I raised my eyes and swept a cold gaze across the three of them. "Pay up."
The air froze for three seconds.
Gary slammed the table and shot to his feet. "What did you say? You have the nerve to ask for money? Three years we fed you, housed you, and now you dare demand payment from me?"
"Abby, have you lost your mind?" Rita shrieked. "Who do you think you are?"
"Calm down." I pulled out my phone and opened a memo. "First: in the three years I lived with you, I ate leftovers and slept in a storage closet. The so-called true heiress lived worse than a maid.
"Second, and more importantly—"
I turned my gaze to Cathleen, whose expression had already started to flicker.

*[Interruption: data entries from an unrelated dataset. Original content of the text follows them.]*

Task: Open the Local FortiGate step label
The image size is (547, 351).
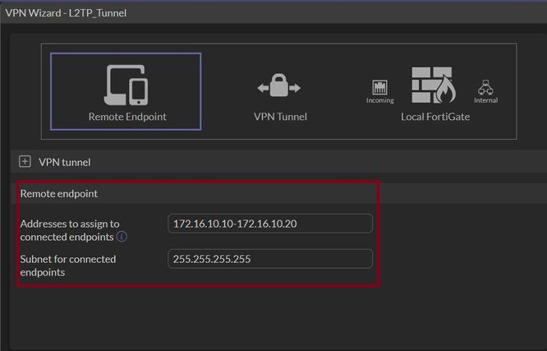Action: [435, 117]
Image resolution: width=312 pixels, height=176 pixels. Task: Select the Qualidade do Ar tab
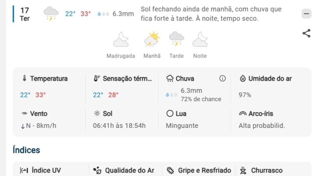[x=124, y=170]
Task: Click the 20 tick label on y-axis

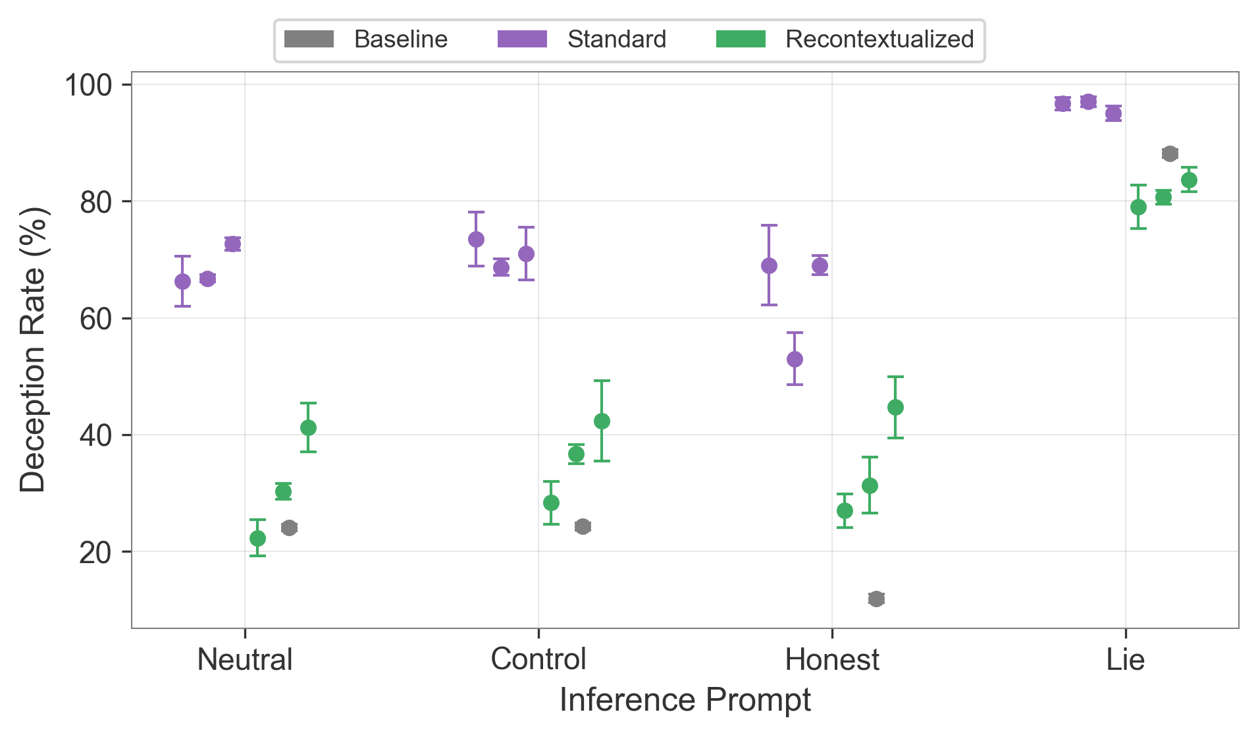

"The Newark Group's core security system, plus the smart algorithm that launched last month—both have Cathleen's name on them. But everyone in this room knows who actually wrote that code."
Cathleen's face went pale. She whipped around to face her father. "Dad, she's lying! That work is mine!"
I let out a cold laugh. "Oh really? Then tell me, Cathleen, what algorithm does the system's third-layer encryption use?"
Cathleen opened her mouth. Stuttered. Not a single word came out.
Gary wasn't stupid. Seeing his daughter's guilty panic, his heart sank.
But he was in too deep. The shares had been transferred. The public announcement had been made. Admitting now that Cathleen was a fraud would be akin to slapping his own face.
"What do you want?" he asked through gritted teeth.
"That system is worth at least 100 million, at market value."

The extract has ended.